Texto citado —
No se trata aquí de evaluar una administración, tampoco
haré un balance de los avances e incumplimientos
en la deuda histórica de este país con las mujeres, en lo
que se podría llamar la agenda política feminista. Deseo
más bien indagar en algunos signos, dar con algunos de
los elementos simbólicos que conforman los escenarios
públicos actuales y que producen activamente nuestra
desazón.
En estos tiempos de goma pienso que detener la mirada
sobre los cuerpos –sobre el hiato o intervalo entre
discurso y cuerpo, sobre el discurso corporal o el cuerpo
sexuado del discurso–, como lo ha propuesto entre
otras la crítica feminista, conserva su promesa; aunque
el ojo deba multiplicarse, hacerse húmedo y forzar también
la visura vidriosa de los lentes de color que ofrece
el mercado, leer de manera fragmentaria, discontinua,
y sin embargo construir relato, componer sentido. (Allí
duermen hoy, creo, algunos no-dichos que duelen).

Requisitos de tareas —
**a.** Enumera todos los verbos conjugados en primera persona del singular que aparecen en el texto citado sobre la crítica feminista.
**b.** Prolonga el texto sobre la crítica feminista y la mirada sobre los cuerpos a partir de su última oración.
Las líneas no tienen relación con el texto citado.

Algunas líneas:
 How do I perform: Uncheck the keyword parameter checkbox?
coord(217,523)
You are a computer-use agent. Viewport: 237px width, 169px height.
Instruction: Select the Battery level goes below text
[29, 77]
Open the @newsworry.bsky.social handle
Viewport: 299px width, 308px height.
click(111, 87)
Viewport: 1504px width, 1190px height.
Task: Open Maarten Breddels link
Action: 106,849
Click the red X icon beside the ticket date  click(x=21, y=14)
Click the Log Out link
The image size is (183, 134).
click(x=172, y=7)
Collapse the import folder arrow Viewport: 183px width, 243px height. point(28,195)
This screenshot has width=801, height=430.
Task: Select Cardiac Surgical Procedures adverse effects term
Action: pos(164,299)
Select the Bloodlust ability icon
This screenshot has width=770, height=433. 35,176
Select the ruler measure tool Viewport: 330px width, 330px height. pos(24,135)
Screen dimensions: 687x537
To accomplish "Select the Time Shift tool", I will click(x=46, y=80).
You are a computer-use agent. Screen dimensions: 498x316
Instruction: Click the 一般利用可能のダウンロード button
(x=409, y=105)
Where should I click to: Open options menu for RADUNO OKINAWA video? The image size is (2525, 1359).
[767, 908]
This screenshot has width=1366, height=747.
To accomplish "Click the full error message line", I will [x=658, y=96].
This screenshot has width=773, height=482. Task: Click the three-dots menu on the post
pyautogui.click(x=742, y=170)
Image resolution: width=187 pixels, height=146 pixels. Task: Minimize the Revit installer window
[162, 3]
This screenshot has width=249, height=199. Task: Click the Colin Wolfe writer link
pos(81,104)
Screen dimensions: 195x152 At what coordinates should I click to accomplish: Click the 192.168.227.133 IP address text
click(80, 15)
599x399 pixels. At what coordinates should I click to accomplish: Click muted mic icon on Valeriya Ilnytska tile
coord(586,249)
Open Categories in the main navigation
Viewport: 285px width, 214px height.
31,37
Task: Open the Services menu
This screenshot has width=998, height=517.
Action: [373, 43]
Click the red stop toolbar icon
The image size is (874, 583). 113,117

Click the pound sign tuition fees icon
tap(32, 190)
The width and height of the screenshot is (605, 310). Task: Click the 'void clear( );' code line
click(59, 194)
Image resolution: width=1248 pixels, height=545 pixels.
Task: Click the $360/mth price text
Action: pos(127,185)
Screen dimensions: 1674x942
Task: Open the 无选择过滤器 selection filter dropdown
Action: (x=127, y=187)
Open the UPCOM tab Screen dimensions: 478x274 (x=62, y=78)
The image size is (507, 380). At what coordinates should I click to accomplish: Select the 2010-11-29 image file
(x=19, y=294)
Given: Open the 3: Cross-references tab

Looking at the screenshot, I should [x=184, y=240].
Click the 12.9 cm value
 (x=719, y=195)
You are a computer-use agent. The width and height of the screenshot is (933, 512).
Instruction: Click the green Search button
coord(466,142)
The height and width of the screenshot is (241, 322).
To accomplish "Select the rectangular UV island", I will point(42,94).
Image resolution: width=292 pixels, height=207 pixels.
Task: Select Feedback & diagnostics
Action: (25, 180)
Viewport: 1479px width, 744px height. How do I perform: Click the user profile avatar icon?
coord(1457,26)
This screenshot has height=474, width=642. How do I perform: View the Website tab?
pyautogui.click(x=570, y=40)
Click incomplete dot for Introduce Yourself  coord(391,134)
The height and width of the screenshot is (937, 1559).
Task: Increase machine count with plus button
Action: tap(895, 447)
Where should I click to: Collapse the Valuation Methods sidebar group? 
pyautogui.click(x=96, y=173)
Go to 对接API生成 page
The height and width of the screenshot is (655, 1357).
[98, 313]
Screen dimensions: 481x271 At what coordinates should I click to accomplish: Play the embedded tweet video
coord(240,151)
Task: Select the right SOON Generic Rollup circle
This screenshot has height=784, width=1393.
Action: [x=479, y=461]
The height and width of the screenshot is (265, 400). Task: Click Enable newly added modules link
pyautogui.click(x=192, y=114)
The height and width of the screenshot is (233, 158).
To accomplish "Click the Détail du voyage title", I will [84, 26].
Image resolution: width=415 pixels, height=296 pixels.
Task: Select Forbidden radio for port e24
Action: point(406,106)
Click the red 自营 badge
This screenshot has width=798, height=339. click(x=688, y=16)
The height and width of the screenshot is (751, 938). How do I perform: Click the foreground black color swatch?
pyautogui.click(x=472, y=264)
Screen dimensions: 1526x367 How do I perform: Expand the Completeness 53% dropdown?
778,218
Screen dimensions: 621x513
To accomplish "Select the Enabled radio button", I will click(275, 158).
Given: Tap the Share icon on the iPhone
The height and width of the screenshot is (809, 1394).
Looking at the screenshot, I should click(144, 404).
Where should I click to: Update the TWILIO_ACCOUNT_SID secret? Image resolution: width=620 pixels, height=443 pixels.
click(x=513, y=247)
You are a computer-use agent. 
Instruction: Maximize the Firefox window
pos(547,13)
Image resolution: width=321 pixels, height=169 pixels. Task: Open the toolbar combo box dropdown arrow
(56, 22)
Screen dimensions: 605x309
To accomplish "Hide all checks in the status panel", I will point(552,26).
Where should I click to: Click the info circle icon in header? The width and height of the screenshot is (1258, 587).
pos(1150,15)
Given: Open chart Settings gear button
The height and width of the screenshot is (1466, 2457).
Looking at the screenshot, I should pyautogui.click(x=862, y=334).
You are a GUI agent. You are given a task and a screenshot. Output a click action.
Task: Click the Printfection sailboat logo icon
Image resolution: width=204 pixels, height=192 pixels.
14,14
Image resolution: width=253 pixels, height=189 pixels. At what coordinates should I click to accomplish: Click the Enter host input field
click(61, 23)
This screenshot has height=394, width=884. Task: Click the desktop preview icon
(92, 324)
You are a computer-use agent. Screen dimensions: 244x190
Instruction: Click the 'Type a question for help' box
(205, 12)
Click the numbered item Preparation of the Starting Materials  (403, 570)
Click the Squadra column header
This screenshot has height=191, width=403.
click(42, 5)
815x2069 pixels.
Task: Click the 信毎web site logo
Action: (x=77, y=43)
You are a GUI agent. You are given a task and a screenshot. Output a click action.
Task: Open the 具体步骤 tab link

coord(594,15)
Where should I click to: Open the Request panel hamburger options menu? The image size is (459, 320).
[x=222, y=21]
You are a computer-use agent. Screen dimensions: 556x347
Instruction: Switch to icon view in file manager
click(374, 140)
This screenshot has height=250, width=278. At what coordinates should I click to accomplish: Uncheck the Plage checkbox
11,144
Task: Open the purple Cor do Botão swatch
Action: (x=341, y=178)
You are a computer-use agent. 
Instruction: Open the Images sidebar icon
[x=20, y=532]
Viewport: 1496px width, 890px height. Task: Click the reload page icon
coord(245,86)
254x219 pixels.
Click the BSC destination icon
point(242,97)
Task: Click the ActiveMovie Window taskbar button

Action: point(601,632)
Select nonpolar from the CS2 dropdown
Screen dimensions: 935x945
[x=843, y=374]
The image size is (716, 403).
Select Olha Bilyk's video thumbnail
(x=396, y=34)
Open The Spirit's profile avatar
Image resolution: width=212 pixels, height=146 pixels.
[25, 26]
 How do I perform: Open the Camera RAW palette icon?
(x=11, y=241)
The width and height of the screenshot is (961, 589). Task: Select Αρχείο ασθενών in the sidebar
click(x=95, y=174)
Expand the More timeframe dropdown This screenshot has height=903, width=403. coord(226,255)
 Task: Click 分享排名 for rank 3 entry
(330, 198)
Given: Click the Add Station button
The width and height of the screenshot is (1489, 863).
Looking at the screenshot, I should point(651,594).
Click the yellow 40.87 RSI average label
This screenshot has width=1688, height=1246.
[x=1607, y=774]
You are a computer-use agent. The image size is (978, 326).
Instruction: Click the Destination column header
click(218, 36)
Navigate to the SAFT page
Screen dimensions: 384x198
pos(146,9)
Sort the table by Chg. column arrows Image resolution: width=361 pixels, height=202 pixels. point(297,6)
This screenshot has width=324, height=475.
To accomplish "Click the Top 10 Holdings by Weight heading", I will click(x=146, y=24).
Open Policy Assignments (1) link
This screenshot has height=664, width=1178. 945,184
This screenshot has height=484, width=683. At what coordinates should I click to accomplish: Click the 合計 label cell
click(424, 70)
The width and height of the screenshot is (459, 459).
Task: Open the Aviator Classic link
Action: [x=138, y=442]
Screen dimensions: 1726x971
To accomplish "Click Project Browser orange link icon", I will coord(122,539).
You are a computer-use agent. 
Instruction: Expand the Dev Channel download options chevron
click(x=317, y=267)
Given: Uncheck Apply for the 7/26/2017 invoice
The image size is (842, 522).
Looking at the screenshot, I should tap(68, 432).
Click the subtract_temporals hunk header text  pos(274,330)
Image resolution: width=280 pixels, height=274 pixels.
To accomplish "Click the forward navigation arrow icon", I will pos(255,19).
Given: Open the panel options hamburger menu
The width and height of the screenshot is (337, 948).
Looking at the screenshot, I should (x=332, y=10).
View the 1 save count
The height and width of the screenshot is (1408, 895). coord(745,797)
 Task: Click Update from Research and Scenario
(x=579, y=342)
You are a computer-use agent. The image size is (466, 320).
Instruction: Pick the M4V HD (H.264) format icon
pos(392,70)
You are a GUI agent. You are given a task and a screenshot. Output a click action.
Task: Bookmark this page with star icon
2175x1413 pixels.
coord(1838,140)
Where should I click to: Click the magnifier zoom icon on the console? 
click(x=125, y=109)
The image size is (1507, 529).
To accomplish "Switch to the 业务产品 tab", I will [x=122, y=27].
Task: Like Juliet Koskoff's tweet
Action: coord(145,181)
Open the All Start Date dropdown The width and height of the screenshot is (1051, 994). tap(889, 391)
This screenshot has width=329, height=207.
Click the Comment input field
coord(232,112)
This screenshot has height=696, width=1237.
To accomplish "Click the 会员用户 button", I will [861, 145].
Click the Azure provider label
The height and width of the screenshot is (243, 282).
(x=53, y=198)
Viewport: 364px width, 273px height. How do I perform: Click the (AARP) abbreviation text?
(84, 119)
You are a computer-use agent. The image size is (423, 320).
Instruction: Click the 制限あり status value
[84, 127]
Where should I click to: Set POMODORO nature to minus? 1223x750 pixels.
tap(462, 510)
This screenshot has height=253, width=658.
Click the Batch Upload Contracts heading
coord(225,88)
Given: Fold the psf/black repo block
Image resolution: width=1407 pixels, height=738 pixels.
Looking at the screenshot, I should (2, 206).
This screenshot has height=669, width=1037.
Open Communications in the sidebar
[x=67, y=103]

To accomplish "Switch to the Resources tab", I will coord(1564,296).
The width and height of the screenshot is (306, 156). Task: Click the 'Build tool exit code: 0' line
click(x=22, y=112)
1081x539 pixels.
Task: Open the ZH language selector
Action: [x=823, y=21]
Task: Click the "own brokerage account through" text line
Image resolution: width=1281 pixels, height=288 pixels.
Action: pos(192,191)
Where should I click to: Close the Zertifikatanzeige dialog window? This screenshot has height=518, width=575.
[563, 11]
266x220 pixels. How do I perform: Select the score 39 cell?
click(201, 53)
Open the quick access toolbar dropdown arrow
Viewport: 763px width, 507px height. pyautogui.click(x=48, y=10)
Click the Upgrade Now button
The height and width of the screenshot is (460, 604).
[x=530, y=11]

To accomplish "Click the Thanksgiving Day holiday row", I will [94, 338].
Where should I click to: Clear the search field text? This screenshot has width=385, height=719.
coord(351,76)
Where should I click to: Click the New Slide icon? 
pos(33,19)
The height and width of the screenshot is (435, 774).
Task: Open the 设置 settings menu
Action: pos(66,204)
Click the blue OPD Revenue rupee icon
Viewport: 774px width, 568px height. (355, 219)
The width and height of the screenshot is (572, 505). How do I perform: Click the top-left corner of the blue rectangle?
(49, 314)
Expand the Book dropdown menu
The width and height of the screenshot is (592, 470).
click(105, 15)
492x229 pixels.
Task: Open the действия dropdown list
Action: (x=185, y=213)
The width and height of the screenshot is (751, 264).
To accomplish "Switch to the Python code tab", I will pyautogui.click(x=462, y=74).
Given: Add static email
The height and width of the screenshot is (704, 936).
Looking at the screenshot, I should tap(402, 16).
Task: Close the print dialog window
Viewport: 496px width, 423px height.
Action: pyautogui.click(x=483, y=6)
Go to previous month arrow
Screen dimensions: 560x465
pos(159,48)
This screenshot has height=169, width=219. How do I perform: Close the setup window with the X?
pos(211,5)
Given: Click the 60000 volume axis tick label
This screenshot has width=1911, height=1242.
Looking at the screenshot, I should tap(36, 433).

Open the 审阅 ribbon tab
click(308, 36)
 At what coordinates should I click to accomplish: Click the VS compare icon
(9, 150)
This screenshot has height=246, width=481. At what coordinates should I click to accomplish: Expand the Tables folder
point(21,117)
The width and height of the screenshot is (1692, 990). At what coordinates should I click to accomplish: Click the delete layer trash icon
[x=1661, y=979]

Respuestas esperadas —
**a.** haré, deseo, pienso, creo

**b.**
Juntaré entonces materiales dispares. Lo haré entre
la pantalla y la calle, en esa actualidad que ocurre más
lenta, más veloz, más corrosivamente que en el seno de
lo que se ha llamado “noticia”.
El cuerpo del presidente Ricardo Lagos se presenta
como aquel de la tradición ciudadana, portador
del verbo, de la Historia, de una cierta dignidad. La
presencia es la de un sujeto con biografía, heredero de
un linaje masculino (por madres interpuestas), predestinado
a ocupar un lugar central; esta cartografía ya
ha sido organizada en la estructura simbólica y en los
capítulos de la carrera, tanto interna como pública, de
los partidos tradicionales).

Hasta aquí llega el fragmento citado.